Problem statement
Can you copy the material verbatim, from the line containing "Disable the Proximity join toggle" through the line containing "Action: tap(614, 191)", including both of those lines?

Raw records
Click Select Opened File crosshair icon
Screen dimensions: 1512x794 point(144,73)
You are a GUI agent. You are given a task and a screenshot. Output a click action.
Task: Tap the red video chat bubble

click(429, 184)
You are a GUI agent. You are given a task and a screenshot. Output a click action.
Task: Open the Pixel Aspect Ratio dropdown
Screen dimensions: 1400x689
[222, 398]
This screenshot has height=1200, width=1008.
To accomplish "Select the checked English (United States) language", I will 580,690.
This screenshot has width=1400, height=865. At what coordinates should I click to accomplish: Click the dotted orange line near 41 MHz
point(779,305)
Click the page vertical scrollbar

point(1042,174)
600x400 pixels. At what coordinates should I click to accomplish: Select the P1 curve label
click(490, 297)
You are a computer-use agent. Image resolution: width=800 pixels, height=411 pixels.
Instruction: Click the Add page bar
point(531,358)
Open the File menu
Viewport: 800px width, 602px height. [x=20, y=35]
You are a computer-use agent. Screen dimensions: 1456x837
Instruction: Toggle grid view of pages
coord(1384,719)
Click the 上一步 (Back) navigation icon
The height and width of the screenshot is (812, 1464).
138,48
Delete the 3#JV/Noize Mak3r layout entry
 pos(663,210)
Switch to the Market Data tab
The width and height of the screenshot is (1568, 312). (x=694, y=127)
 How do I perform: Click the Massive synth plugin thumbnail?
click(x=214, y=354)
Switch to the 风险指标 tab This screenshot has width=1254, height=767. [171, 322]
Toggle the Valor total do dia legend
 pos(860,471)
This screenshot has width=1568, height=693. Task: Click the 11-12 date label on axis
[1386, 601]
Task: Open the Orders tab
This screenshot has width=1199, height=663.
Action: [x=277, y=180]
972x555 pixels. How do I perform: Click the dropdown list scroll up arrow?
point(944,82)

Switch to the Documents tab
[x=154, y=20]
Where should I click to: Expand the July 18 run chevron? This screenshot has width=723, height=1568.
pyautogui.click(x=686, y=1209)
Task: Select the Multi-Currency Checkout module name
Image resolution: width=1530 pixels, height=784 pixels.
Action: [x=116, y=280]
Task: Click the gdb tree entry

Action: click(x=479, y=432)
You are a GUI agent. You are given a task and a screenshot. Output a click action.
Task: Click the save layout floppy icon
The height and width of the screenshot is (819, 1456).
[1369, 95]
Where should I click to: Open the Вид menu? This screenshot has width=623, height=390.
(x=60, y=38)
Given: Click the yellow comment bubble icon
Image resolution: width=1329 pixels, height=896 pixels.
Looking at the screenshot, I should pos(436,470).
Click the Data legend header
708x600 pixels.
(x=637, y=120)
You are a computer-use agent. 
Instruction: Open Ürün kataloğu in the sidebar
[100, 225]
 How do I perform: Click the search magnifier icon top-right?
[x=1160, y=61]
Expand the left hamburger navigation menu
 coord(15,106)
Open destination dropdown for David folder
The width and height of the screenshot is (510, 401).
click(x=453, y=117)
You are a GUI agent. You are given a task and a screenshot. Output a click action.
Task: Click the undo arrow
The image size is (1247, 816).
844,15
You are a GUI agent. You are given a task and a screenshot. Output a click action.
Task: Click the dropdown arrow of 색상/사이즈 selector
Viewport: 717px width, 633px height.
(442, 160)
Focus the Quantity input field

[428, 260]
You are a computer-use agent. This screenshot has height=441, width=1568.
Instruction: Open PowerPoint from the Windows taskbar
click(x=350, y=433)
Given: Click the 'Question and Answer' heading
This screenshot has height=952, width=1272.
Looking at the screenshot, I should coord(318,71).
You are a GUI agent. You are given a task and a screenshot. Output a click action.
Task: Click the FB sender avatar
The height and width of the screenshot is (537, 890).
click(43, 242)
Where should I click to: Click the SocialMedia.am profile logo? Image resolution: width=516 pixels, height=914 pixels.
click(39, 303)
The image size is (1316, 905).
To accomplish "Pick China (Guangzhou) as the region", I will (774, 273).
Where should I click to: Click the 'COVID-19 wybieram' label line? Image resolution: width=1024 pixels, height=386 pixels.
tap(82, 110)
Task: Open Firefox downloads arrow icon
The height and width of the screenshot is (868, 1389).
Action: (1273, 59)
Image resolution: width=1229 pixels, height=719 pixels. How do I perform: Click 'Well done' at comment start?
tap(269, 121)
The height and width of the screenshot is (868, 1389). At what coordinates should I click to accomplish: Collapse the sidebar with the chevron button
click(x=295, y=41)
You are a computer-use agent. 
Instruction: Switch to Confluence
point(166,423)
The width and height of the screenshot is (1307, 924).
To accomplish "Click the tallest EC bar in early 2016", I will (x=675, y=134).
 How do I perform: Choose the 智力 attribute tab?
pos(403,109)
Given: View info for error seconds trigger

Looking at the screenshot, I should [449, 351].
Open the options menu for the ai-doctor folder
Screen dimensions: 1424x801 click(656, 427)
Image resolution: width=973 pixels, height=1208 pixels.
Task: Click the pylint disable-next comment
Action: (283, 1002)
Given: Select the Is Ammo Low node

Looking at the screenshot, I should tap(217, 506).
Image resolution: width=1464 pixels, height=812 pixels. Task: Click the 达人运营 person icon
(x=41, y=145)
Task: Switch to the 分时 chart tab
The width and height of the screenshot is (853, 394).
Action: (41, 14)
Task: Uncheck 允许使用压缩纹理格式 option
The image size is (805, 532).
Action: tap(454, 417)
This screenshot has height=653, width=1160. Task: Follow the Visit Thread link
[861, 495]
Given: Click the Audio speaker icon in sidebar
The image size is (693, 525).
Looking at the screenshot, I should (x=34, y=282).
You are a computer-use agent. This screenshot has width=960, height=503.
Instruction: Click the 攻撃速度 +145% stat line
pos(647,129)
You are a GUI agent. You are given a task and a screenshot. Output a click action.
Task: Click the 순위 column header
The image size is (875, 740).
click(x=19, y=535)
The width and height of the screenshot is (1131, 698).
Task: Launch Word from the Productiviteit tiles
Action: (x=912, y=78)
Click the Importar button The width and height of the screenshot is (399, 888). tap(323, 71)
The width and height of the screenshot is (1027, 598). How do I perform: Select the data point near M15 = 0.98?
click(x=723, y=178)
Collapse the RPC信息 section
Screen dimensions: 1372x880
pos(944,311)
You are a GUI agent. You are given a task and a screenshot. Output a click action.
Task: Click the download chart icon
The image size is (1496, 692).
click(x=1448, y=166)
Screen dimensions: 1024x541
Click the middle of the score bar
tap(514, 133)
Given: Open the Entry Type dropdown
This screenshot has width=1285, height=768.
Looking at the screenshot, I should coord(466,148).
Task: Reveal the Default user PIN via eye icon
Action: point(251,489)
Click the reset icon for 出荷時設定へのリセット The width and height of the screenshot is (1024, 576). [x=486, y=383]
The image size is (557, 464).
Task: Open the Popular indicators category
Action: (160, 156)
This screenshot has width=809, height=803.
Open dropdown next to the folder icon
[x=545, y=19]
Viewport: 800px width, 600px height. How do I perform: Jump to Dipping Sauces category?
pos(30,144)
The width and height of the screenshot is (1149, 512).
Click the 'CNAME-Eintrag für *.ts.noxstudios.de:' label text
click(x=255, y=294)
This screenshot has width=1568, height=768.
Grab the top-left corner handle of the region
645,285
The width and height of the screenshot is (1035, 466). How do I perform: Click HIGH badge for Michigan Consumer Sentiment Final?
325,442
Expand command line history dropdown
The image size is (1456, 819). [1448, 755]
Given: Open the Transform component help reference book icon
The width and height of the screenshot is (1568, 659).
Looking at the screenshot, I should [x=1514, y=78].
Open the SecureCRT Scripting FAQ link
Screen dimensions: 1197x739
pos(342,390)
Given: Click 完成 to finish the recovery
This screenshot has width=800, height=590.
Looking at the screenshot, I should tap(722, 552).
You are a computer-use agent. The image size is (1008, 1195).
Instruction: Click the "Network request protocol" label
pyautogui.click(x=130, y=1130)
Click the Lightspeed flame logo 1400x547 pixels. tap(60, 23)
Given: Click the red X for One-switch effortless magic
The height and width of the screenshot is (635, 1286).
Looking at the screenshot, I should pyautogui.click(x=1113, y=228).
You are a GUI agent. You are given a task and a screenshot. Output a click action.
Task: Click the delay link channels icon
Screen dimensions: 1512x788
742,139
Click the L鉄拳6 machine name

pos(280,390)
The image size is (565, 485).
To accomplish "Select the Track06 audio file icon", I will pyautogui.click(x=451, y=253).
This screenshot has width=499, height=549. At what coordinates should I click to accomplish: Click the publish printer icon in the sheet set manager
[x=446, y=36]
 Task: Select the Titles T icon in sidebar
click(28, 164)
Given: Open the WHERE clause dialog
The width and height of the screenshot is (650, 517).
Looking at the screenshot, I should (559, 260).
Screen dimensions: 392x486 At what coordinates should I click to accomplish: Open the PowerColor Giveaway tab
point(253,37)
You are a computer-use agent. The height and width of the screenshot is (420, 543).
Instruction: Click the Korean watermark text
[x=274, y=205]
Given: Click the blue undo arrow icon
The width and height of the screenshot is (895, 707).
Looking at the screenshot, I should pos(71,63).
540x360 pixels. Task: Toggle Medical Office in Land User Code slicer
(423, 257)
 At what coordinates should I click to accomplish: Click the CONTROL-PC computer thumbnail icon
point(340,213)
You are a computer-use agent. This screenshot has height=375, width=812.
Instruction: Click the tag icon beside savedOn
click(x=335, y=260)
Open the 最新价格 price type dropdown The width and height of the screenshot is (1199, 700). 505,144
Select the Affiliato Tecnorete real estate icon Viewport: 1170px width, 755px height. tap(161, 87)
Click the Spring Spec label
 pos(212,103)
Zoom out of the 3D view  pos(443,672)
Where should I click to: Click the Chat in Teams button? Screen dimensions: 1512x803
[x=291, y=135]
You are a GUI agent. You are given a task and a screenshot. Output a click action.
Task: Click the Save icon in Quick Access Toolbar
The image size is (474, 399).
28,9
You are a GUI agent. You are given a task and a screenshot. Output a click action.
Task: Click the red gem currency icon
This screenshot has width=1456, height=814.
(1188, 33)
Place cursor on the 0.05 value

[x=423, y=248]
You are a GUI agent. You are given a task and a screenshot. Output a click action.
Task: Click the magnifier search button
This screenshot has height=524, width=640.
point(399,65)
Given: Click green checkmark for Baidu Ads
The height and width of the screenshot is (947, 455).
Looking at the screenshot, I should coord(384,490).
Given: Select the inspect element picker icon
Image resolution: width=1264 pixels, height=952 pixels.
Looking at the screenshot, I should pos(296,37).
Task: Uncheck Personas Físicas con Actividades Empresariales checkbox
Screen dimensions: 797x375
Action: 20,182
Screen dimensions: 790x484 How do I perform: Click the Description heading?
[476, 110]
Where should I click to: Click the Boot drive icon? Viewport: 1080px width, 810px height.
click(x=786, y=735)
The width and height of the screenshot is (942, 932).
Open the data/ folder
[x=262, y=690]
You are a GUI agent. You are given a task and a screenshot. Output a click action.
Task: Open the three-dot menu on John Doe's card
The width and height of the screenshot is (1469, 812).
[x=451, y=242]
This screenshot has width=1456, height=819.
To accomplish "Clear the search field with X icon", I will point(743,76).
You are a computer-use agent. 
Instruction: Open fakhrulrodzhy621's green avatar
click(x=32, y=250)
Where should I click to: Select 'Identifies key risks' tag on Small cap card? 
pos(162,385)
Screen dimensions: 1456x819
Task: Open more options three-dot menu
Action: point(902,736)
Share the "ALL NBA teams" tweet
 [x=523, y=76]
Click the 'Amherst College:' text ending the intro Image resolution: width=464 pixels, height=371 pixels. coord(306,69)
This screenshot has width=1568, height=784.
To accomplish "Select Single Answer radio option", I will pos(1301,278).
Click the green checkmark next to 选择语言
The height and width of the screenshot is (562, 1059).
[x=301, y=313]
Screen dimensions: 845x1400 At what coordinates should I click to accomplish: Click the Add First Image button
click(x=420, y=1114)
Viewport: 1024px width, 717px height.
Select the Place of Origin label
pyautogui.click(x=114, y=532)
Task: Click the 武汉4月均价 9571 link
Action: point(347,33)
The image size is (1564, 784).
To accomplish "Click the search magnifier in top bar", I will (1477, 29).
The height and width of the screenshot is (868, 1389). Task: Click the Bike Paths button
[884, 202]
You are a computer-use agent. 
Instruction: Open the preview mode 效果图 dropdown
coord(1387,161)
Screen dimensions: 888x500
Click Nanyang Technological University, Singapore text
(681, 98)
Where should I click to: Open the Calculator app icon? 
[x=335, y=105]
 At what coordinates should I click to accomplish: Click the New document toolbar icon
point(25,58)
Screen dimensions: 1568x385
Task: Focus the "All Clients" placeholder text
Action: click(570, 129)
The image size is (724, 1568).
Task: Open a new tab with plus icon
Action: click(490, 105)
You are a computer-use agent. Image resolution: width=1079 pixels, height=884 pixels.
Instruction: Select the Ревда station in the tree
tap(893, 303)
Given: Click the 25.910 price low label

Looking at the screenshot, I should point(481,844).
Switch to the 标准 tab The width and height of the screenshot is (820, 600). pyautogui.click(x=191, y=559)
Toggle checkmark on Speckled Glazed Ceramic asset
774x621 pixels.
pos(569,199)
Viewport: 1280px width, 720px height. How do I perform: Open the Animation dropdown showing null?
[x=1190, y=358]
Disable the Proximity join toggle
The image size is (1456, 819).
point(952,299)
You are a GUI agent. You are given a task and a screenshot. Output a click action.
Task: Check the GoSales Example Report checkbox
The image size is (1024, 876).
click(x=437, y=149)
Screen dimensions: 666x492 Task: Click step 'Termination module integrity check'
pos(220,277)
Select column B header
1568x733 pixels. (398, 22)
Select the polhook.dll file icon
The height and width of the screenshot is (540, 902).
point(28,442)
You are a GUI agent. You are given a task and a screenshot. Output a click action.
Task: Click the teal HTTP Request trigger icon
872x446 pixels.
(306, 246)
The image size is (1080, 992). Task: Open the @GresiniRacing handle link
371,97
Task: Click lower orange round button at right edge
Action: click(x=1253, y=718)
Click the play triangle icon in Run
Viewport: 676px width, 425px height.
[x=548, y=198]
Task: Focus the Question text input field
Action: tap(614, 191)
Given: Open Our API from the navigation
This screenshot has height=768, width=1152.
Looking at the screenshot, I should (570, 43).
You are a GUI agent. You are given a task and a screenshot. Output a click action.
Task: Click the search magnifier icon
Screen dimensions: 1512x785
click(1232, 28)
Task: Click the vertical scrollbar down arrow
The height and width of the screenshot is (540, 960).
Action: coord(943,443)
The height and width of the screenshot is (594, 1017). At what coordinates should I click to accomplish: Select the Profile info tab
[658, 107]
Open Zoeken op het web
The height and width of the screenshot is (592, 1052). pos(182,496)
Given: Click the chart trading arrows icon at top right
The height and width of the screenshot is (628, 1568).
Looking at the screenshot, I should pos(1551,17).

Problem solution
Disable the Proximity join toggle
The image size is (1456, 819).
point(952,299)
You are a GUI agent. You are given a task and a screenshot. Output a click action.
Task: Check the GoSales Example Report checkbox
The image size is (1024, 876).
click(x=437, y=149)
Screen dimensions: 666x492 Task: Click step 'Termination module integrity check'
pos(220,277)
Select column B header
1568x733 pixels. (398, 22)
Select the polhook.dll file icon
The height and width of the screenshot is (540, 902).
point(28,442)
You are a GUI agent. You are given a task and a screenshot. Output a click action.
Task: Click the teal HTTP Request trigger icon
872x446 pixels.
(306, 246)
The image size is (1080, 992). Task: Open the @GresiniRacing handle link
371,97
Task: Click lower orange round button at right edge
Action: click(x=1253, y=718)
Click the play triangle icon in Run
Viewport: 676px width, 425px height.
[x=548, y=198]
Task: Focus the Question text input field
Action: tap(614, 191)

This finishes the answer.